- [所给文段]
════════════════════

认真分析阿鲁走向边缘的原因,一方面是妇女之间争夺资源带来的关系变化,另一方面也是妇女主体意识觉醒并呈现差异化的结果。阿鲁和阿梅原本是最亲密最信任的姐妹,在参与赋权过程中的认知差异增大而产生隔阂。正如阿梅所说:“我们两个以前是特别好的朋友,她讲掉我两句的多,我忍掉,实质现在了嘛,我两个呢也不是好朋友,也不是老是有仇的人,有事情我们村子里要办了嘛,反正是最好商量就是我两个”。在阿梅的眼里,阿鲁还是一个值得信任的人,村子里的事情都会找她商量,只是她不再盲目的追随阿鲁,而是有了自己的主见。阿鲁的感受却是:“其实以前阿梅和我一起主持这些歌舞队,她在我背后有一种很大的力气把我拢在前边,办这些活动就没什么困难,可是现在她不但不把我拢在前边,还把我拢在后了,这个对我打击挺大的。”对于阿鲁而言,她意识到妇女的话语权不再掌握在她一个人手上,于是选择退避的方式来处理冲突。妇女自主意识和独立性被唤醒后,开始对不公平的待遇和不合理的行为进行反抗,会运用自己的判断力和辨别力来选择对自己有益的行为。妇女个体间的差异带来不一样的赋权效果的事实说明在赋权过程中尊重个体差异性对预防边缘化问题至关重要。
依赖性问题与扶贫、发展和赋权话题密切相关,帕帕特(2001:340-355)指出产生太多依赖性的赋权模式本身存在问题,至少在行动方式和方法上存在很大的缺陷。依赖性并不是赋权的必然产物,而是赋权过程中的陷阱,是因外来者与主体之间的关系处理不当,导致发展主体性的缺失所产生的幻象。
依赖大体包括物质依赖和认知依赖两类。物质依赖是指行为主体对外界所给予的金钱、资源、物质等产生的依赖心理。换言之,物质依赖亦是贫困者希望得到物质补偿的依靠心理。物质依赖体现为“等、靠、要”“被亏欠”“补偿”等心理状态。在社区能力建设项目开展之初,村民希望能够直接得到钱和物。但随着文化室建设、蓄水池的修建、社区发展基金的运行等都需要村民参与和投入才能获得想要的物质和配套资金时,村民的等靠要心理才慢慢削弱。梨村的村民一开始想依靠项目组和当地政府来帮忙解决饮用水问题。当地政府和项目组请专家测算后发现所需经费过高,经费不可能一次到位,于是选择先解决村民的灌溉用水问题,再逐步解决饮用水的问题。村民们接受了项目组的建议,并积极参与到蓄水池的修建过程中。可见,要规避村民的物质依赖,就必须反思扶贫的理念和手段是否合理。

════════════════════

- [所给记录]

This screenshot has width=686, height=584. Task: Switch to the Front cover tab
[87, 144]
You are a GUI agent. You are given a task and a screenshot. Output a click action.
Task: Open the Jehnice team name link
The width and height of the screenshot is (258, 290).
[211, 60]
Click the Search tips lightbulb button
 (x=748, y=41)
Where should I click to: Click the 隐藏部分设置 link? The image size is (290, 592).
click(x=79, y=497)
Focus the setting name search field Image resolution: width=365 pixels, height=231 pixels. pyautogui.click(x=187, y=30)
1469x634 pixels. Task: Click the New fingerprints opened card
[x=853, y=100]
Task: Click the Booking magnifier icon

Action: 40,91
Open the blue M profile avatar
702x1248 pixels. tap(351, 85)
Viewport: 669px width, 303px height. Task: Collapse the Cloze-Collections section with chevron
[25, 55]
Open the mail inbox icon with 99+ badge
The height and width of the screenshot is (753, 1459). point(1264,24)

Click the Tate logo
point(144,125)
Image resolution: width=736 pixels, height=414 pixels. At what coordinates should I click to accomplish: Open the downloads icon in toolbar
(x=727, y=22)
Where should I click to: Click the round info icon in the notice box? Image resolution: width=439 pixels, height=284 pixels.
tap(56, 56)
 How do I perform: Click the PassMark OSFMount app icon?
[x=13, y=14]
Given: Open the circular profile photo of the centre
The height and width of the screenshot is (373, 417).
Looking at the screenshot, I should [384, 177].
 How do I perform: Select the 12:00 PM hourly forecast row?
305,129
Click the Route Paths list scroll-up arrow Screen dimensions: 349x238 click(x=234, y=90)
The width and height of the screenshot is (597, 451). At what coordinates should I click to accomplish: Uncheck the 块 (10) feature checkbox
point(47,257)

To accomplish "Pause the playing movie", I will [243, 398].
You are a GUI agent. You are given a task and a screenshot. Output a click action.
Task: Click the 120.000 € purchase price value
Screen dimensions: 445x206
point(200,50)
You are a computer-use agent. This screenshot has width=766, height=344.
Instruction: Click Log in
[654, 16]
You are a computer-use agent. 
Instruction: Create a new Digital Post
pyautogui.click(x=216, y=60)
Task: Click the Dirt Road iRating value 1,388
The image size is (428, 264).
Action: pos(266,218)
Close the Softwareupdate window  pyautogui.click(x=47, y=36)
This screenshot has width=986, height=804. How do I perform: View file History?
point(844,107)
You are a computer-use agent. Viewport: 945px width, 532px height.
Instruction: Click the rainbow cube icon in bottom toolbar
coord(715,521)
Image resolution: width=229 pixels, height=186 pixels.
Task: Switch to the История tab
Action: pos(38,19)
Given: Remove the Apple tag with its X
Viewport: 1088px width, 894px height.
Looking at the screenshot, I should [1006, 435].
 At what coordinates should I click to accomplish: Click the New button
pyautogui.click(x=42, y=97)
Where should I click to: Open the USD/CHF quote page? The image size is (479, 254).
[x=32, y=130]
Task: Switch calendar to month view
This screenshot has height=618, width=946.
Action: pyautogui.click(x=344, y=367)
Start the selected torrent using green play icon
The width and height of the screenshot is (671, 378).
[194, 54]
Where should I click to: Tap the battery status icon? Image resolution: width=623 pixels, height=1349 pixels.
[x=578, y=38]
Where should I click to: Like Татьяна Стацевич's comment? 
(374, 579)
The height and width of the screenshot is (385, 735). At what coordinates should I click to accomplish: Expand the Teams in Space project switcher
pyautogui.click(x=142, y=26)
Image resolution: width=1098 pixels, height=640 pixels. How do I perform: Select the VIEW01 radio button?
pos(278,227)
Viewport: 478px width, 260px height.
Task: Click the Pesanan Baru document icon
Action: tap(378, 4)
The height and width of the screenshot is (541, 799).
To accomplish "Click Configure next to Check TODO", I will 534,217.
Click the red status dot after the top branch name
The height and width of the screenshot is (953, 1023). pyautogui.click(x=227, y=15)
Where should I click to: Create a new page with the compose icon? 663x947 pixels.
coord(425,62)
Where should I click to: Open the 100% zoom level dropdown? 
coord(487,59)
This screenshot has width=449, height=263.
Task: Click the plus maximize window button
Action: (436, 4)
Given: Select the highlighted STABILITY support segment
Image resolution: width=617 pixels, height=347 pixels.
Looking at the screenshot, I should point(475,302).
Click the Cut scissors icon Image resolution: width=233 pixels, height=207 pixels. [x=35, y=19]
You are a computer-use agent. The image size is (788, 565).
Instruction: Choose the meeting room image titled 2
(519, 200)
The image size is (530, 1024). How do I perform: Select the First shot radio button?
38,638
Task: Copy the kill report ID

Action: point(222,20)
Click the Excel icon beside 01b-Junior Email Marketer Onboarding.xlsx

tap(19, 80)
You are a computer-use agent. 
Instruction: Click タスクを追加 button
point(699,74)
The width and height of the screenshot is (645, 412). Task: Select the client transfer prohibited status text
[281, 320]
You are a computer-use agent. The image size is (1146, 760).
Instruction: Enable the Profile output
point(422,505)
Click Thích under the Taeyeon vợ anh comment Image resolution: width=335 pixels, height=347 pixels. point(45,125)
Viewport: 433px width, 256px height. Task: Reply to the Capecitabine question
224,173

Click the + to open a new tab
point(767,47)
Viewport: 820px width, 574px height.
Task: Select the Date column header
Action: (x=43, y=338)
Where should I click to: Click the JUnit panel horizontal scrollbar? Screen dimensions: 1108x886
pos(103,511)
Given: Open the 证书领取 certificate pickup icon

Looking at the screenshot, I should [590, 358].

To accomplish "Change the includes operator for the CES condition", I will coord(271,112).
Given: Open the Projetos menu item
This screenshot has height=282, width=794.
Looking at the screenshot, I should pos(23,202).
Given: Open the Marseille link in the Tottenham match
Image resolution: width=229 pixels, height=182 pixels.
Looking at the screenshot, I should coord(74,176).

════════════════════

- [本题任务]
a – 请原样输出所给文段中的一段内容，从“依赖性问题与扶贫、发展和赋权”起，一直到“思扶贫的理念和手段是否合理。”止。
b – 请列出所给文段中物质依赖所体现的全部心理状态。
c – 请根据所给文段回答下列问题，每题一行：
(i) 阿鲁选择以什么方式来处理冲突？
(ii) 依赖大体包括哪两类？
(iii) 梨村的村民一开始想依靠谁来帮忙解决饮用水问题？

- [依次输出]
a –
依赖性问题与扶贫、发展和赋权话题密切相关,帕帕特(2001:340-355)指出产生太多依赖性的赋权模式本身存在问题,至少在行动方式和方法上存在很大的缺陷。依赖性并不是赋权的必然产物,而是赋权过程中的陷阱,是因外来者与主体之间的关系处理不当,导致发展主体性的缺失所产生的幻象。
依赖大体包括物质依赖和认知依赖两类。物质依赖是指行为主体对外界所给予的金钱、资源、物质等产生的依赖心理。换言之,物质依赖亦是贫困者希望得到物质补偿的依靠心理。物质依赖体现为“等、靠、要”“被亏欠”“补偿”等心理状态。在社区能力建设项目开展之初,村民希望能够直接得到钱和物。但随着文化室建设、蓄水池的修建、社区发展基金的运行等都需要村民参与和投入才能获得想要的物质和配套资金时,村民的等靠要心理才慢慢削弱。梨村的村民一开始想依靠项目组和当地政府来帮忙解决饮用水问题。当地政府和项目组请专家测算后发现所需经费过高,经费不可能一次到位,于是选择先解决村民的灌溉用水问题,再逐步解决饮用水的问题。村民们接受了项目组的建议,并积极参与到蓄水池的修建过程中。可见,要规避村民的物质依赖,就必须反思扶贫的理念和手段是否合理。

b –
“等、靠、要”
“被亏欠”
“补偿”

c –
(i) 退避的方式。
(ii) 物质依赖和认知依赖。
(iii) 项目组和当地政府。